No, these are not the names of non-terminals in the PEG, they appear in
the text of comments in the PEG. They should read "anaphora/cataphora",
"open/closed", etc. It's as if someone did a global
s|([a-zA-Z])/([a-zA-Z])|\1\2| search and replace on the grammar. The
fact that nobody seems to have noticed these errors strongly suggests
that these PEG versions of the grammar have not been given sufficient
attention. (doi camxes)

> The latest *official* grammar remains the YACC grammar included in The
> Complete Lojban Language since its publication in 1997. There have
> been attempts to redevelop the grammar in a PEG form, but NONE of the
> PEG grammars has been certified by byfy (or its new successor group)
> as an official replacement for that old one,

What are we waiting for? Lojban has been around since 1985 bi'o 1987,
yet we still don't have a complete grammar or a correct parser. The
YACC has received official blessing, but it's not complete. Handling of
elidable terminators is hand-hacked into the code. The lexer is also
hand-coded, and implements only a good approximation to Lojban
morphology. So far, we have neither a complete specification of the
language, nor a fully correct parser.

> My understanding is that they are more-or-less equivalent to the old
> YACC grammar, but I don't know that this equivalence was ever formally
> proven.

Maybe that's what we're waiting for? A proof that the PEG grammar is
backward-compatible with the YACC? If so, the second half of Bryan
Ford's thesis paper on PEGs describes how to transform parsing
expressions into other forms which could be compared with the YACC.

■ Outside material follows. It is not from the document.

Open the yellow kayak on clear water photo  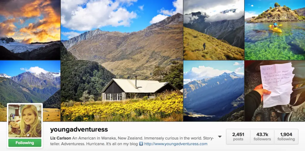coord(275,30)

For reference, that thesis paper is: http://bford.info/pub/lang/peg.pdf

Gleki Arxokuna

unread,
Apr 11, 2020, 10:35:56 AM4/11/20
to lojban


Em sábado, 11 de abril de 2020 06:22:41 UTC+3, scope845h...@icebubble.org escreveu:
Bob LeChevalier <loj...@lojban.org> writes:

> I don't know why those names are used in any particular PEG
> grammar.

...

> For the tag "anaphoracataphora, I suspect that is not a "bug" because
> anaphora and cataphora are identical in term of grammar so it is
> merely a naming convention whether to include some separator between
> the two words or not.  I don't know what construct "openclosed" refers
> to, but likely it also is a conflation of two types of constructs with
> the same grammar.

No, these are not the names of non-terminals in the PEG, they appear in
the text of comments in the PEG.  They should read "anaphora/cataphora",
"open/closed", etc.  It's as if someone did a global
s|([a-zA-Z])/([a-zA-Z])|\1\2| search and replace on the grammar.  The
fact that nobody seems to have noticed these errors strongly suggests
that these PEG versions of the grammar have not been given sufficient
attention.  (doi camxes)

> The latest *official* grammar remains the YACC grammar included in The
> Complete Lojban Language since its publication in 1997. There have
> been attempts to redevelop the grammar in a PEG form, but NONE of the
> PEG grammars has been certified by byfy (or its new successor group)
> as an official replacement for that old one,

What are we waiting for?

PEG has its own deficiencies.
 
 Lojban has been around since 1985 bi'o 1987,
yet we still don't have a complete grammar or a correct parser.  The
YACC has received official blessing, but it's not complete.  Handling of
elidable terminators is hand-hacked into the code.  The lexer is also
hand-coded, and implements only a good approximation to Lojban
morphology.  So far, we have neither a complete specification of the
language, nor a fully correct parser.


True. PEG won't put us forward significantly.
 
> My understanding is that they are more-or-less equivalent to the old
> YACC grammar, but I don't know that this equivalence was ever formally
> proven.

Maybe that's what we're waiting for?  A proof that the PEG grammar is
backward-compatible with the YACC? 

Its not backward compatible by definition.
 
 
 
IfIf so, the second half of Bryan
Ford's thesis paper on PEGs describes how to transform parsing
expressions into other forms which could be compared with the YACC.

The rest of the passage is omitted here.